Cloud Platform Engineer
Consensus
About Consensus:
Consensus is an AI search engine for scientific research. We use LLMs to help millions of users find and analyze research papers, easily. Our Series A was led by USV, with major participation from top AI investors like Nat Freidman and Daniel Gross. Consensus has been featured in The Wall Street Journal, The Atlantic, The New York Times, Nature, and a16z as one of the world's most exciting new AI search engines.
Our mission is to make expert knowledge discoverable and consumable for all. Help us build the future of research.

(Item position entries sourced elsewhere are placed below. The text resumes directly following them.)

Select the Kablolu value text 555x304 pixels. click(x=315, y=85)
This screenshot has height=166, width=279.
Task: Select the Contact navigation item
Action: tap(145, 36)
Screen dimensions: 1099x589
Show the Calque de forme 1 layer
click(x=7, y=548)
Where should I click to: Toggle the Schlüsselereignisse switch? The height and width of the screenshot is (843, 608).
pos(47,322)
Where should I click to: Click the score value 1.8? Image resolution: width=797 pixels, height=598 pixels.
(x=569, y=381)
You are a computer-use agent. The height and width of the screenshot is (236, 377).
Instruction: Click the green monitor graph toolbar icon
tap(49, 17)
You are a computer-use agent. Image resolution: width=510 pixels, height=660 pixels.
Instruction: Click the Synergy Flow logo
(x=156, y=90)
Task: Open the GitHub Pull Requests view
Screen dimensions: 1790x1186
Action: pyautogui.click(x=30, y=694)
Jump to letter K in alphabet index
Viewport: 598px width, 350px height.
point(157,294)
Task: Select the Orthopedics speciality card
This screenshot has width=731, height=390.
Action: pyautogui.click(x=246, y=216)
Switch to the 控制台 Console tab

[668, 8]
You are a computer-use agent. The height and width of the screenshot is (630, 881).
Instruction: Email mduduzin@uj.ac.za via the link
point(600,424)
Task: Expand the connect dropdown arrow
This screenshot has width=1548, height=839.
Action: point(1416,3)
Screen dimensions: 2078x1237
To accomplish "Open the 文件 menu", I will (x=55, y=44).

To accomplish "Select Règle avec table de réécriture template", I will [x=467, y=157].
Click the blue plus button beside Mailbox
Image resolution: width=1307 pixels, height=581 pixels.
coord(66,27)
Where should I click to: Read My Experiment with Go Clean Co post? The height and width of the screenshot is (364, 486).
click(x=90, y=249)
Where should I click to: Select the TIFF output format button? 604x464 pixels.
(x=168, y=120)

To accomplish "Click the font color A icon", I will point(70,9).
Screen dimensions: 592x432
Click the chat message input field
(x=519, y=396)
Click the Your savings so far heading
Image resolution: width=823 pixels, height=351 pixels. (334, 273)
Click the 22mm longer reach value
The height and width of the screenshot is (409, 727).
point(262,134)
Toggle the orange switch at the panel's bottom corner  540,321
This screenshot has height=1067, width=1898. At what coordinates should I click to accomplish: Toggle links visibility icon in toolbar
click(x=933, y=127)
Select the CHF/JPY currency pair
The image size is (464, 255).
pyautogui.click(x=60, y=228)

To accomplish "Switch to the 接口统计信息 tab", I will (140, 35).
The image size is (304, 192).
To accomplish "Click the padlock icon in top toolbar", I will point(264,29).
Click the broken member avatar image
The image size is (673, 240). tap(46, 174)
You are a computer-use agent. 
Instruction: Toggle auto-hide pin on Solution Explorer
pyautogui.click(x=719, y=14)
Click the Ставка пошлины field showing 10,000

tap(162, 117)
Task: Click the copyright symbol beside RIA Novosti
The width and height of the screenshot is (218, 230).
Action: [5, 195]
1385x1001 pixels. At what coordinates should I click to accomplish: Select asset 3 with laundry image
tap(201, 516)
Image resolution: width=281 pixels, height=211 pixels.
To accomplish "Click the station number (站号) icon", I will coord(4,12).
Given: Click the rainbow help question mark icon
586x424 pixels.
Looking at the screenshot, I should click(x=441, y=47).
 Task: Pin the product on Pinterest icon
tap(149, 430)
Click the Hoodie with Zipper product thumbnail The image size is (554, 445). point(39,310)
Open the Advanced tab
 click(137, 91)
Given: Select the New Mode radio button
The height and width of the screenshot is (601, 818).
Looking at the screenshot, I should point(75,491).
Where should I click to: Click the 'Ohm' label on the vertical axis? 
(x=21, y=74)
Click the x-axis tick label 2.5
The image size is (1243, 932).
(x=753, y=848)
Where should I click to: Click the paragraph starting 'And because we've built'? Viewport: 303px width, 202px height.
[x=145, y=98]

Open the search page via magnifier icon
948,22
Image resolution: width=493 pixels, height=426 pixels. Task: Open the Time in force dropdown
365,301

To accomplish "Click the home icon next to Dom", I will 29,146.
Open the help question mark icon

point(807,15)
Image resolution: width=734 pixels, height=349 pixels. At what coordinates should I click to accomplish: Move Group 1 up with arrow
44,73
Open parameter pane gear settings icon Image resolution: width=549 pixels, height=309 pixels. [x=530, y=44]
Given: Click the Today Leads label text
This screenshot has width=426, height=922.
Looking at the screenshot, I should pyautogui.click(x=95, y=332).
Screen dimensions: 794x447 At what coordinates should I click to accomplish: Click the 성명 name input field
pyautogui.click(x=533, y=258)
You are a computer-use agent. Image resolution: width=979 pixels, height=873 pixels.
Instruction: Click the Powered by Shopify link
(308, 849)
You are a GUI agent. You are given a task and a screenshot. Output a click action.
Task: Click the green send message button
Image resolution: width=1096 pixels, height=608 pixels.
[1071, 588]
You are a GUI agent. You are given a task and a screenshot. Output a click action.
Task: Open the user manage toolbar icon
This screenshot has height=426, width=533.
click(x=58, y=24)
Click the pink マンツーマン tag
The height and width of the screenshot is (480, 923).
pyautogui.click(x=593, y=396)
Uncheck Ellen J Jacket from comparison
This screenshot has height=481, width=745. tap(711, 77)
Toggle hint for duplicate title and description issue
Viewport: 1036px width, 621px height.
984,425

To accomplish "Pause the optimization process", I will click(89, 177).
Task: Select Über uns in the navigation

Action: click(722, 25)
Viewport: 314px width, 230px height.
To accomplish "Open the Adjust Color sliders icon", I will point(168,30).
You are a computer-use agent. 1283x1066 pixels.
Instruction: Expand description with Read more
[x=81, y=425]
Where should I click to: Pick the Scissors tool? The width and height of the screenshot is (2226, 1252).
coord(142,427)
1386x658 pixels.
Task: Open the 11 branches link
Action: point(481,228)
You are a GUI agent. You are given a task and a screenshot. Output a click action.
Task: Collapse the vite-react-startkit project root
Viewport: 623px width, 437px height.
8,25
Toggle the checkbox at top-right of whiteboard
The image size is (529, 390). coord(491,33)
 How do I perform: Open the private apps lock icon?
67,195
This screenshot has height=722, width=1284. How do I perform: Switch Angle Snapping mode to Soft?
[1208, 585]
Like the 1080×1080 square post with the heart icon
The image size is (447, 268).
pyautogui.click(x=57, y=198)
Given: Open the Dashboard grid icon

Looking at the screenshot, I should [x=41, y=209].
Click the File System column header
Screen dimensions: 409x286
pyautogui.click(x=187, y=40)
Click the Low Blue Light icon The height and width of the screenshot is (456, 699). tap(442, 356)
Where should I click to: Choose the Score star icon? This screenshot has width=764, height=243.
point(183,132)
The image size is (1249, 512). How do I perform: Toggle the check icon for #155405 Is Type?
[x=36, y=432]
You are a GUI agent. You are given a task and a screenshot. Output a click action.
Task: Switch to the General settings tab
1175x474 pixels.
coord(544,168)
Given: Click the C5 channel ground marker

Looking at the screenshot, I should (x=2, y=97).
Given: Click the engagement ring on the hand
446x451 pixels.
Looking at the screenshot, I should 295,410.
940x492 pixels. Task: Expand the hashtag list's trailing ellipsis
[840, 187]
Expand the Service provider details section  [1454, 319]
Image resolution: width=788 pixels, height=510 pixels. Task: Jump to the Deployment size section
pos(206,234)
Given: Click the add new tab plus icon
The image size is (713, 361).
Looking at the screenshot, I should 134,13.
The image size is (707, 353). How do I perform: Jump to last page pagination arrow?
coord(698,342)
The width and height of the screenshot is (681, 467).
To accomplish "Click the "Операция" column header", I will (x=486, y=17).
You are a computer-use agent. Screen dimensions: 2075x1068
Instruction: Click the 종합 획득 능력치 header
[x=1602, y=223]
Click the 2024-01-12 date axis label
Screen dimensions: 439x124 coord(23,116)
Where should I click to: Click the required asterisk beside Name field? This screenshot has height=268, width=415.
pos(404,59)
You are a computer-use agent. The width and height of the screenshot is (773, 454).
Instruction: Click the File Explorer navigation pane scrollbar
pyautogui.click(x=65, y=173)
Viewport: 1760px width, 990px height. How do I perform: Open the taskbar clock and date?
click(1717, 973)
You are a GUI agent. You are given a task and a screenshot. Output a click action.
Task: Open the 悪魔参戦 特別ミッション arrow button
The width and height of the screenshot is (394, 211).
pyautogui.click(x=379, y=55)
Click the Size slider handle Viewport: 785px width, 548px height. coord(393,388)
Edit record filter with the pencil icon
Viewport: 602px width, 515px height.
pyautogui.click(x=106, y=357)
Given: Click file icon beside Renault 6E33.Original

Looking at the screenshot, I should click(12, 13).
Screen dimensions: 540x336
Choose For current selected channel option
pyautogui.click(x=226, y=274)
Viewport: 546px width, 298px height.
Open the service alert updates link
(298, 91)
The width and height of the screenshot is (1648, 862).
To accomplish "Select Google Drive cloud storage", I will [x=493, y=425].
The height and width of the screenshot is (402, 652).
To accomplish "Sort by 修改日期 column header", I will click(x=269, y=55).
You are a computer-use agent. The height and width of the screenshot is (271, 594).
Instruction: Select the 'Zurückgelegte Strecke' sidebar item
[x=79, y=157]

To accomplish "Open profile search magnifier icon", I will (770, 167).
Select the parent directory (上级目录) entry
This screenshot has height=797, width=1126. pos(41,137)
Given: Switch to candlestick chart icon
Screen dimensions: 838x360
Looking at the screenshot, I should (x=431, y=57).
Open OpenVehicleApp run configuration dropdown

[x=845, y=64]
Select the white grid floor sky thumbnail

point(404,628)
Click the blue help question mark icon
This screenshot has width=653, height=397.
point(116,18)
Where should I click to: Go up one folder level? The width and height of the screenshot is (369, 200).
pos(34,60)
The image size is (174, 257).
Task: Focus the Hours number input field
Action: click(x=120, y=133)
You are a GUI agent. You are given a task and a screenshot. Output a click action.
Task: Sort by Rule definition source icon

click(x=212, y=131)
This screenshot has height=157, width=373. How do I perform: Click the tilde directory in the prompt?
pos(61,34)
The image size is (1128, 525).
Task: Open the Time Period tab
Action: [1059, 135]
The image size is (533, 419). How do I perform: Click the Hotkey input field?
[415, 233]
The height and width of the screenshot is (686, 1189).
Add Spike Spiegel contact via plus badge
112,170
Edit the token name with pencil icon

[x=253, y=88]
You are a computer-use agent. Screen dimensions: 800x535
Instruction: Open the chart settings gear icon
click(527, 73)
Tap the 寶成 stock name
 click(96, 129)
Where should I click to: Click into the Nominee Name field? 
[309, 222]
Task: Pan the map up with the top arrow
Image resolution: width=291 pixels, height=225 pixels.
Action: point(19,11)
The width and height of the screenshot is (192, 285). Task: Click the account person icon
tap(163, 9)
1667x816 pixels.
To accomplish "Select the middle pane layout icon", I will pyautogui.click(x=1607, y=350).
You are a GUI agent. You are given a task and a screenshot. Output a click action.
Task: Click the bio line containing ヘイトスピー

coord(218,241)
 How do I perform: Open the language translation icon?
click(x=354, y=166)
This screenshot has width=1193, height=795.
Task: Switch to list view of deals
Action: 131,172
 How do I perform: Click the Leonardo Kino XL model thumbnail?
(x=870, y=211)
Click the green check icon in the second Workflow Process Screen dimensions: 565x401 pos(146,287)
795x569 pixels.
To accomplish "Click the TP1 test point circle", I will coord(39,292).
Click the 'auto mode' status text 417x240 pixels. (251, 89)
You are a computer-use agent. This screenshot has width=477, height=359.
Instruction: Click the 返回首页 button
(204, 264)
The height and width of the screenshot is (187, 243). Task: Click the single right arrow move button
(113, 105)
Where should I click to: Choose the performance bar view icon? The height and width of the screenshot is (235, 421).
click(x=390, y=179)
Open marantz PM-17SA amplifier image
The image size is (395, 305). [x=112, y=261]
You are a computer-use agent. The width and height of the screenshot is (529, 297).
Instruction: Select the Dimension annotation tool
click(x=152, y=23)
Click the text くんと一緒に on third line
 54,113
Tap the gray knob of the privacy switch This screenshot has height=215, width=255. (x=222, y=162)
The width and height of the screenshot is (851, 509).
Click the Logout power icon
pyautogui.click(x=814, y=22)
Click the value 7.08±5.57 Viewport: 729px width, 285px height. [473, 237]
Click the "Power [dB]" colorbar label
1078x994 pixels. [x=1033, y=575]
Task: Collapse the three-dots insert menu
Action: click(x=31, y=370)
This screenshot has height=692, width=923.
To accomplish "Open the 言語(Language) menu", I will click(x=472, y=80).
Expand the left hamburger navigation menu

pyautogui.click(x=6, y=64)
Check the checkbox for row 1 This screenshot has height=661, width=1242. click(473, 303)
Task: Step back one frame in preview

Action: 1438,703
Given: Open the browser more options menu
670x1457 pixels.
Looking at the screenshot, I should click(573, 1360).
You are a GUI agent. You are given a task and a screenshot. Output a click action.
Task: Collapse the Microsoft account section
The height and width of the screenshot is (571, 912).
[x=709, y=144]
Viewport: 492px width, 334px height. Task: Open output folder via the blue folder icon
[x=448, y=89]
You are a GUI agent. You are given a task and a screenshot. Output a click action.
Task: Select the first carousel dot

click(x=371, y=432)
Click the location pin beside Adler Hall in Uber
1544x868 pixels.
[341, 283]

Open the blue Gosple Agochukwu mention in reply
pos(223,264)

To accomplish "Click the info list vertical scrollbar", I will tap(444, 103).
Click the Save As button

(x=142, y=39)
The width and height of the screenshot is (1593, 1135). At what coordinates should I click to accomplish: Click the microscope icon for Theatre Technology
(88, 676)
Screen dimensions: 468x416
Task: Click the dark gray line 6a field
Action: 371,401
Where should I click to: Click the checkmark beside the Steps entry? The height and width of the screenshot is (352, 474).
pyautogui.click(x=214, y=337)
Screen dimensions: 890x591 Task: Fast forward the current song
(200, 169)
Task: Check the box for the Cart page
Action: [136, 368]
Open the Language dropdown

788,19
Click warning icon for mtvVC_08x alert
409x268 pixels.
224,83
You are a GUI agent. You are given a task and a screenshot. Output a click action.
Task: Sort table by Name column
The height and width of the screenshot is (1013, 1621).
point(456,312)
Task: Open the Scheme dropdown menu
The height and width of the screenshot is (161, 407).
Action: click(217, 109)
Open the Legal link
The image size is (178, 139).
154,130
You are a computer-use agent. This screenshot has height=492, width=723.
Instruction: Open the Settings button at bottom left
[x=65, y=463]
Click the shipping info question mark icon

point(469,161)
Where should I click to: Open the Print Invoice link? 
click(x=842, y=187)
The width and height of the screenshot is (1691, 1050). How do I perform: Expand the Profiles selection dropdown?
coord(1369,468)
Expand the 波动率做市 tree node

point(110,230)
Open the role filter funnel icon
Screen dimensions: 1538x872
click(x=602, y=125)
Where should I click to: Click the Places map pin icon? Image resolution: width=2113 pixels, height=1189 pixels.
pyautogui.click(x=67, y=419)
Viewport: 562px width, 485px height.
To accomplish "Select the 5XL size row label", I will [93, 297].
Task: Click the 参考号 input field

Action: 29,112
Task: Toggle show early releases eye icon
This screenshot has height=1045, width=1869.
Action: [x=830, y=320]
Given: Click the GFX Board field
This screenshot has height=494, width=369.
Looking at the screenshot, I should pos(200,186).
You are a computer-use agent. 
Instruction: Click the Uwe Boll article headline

Role: We’re looking for a Cloud Platform Engineer to own, improve, and scale our cloud infrastructure, CI/CD workflows, and observability, while occasionally supporting backend web feature work for our high-traffic AI search engine. You’ll have broad experience across the cloud stack and work with autonomy, initiative, and a devops mindset. You are excited about ways to have our infrastructure accelerate engineers, not protecting the infrastructure from the engineers, by designing systems that enable teammates to self-serve, move quickly, and build with confidence.
Responsibilities:
- Own & improve cloud infrastructure. Keep our platform secure, performant, and highly available using Infrastructure as Code (Terraform), Kubernetes, GCP, and other cloud-native tooling.
- Build robust observability. Implement end-to-end monitoring, alerting, and clear runbooks leveraging tools like Datadog so the entire engineering team can respond confidently.
- Evolve CI/CD. Maintain and optimize GitHub-based pipelines, speed up builds through caching, improve deployment automation, and own the release process, closely aligning with QA and engineering workflows to maximize developer efficiency and experience.
- Be the deployment systems expert. Act as a proactive leader in detecting, diagnosing, resolving, and implementing long-term remediation for outages and infrastructure issues. Become the go-to expert who deeply understands system reliability and operational excellence, modeling best practices so others can self-serve and contribute confidently.
- Stress-test the stack. Design and run comprehensive load-testing, implement automated QA, and enable engineers to build robust automated unit and integration tests, ensuring safe deployments under realistic traffic conditions.
- Enable engineers. Develop empathy for pain points contributing to product, backend, data, and ML development, proactively debug performance bottlenecks and infrastructure-related issues in our FastAPI and Python backend, and support infrastructure integrations for ML inference pipelines.
Must Haves:
- 5+ years building and debugging high-throughput cloud infrastructure systems.
- Deep experience with Kubernetes, Terraform, Docker, and modern CI/CD workflows, with strong familiarity with major cloud providers such as GCP, AWS, or Azure.
- Experience setting up comprehensive monitoring, alerting, and load testing.
- Understanding of cloud security best practices.
- Proven ability to work autonomously across a broad scope of infrastructure responsibilities.
Nice-to-haves:
- Proficient in modern web backend technology such as Python, FastAPI, Postgres, Redis.
- Experience with ML infrastructure, search infrastructure, distributed data pipelines, or ElasticSearch.
- Experience optimizing performance of LLM-powered apps.
Why You’ll Succeed:
- High ownership and autonomy.
- Deliberate urgency and a track record of high-velocity delivery
- Sharp prioritization and focusing on the high-leverage problems without overengineering. Building for today with a path to scale
- Interest in science, research, and LLMs.
Compensation:
- $160-$230k cash
- Competitive Series A equity
Final offers are determined by multiple factors and may vary from the amounts listed above.